On the other hand, when forming a cobalt-containing coating layer,
The alloy magnetic powder obtained by the conventional method using ions (Comparative Example 2) has improved saturation magnetization and corrosion resistance compared to the metal iron magnetic powder (Comparative Example 1), but the coating layer is formed uniformly and It is clear that the coercive force is low due to the lack of precision, and that each property is significantly inferior to that of the alloy magnetic powder obtained by the method of the present invention.

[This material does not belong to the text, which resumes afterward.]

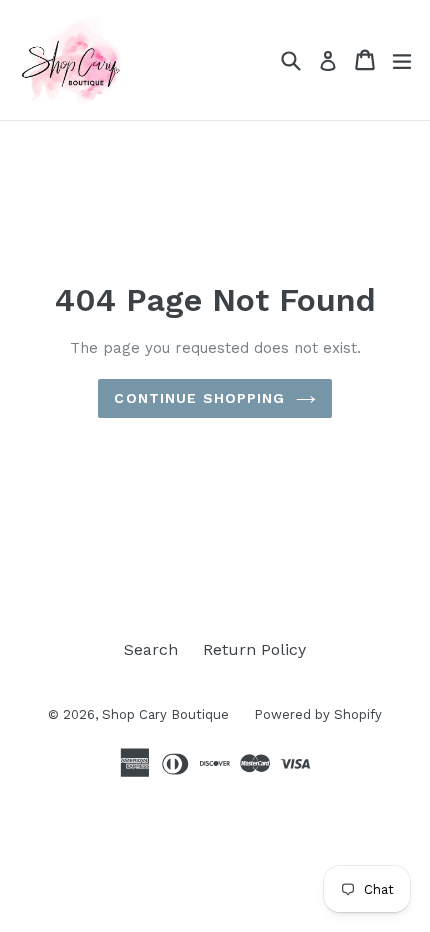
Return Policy (254, 649)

Patent applicant: Hitachi Maxell, Ltd.

Claims (4)

[Claims] (1) Acicular particles of iron oxyhydroxide or iron oxide are dispersed in an alkaline aqueous solution, and an aqueous solution containing Fe^3^+ ions and Co^2^+ ions is added to this suspension to disperse the above particles. A method for producing an acicular alloy magnetic powder, which comprises forming a coating layer of a compound containing these ions on the surface of the powder, and then reducing the powder by heating. (2) The method for producing an acicular alloy magnetic powder according to (1), wherein the aqueous solution added to the suspension contains 30 to 100 mol% of Co^2^+ ions relative to Fe^3^+ ions. . (3) Cr^2^+, Ni^2^+, and Z are further added to the aqueous solution containing Fe^3^+ ions and Co^2^+ ions.
The method for producing an acicular alloy magnetic powder according to claim 1 or 2, further comprising at least one other divalent metal ion selected from n^2^+. (4) The aqueous solution added to the suspension contains 30 to 100 mol% of Co^2^+ ions relative to Fe^3^+ ions,
Claims containing 1 to 10 mol% of other divalent metal ions (
3) The method for producing an acicular alloy magnetic powder.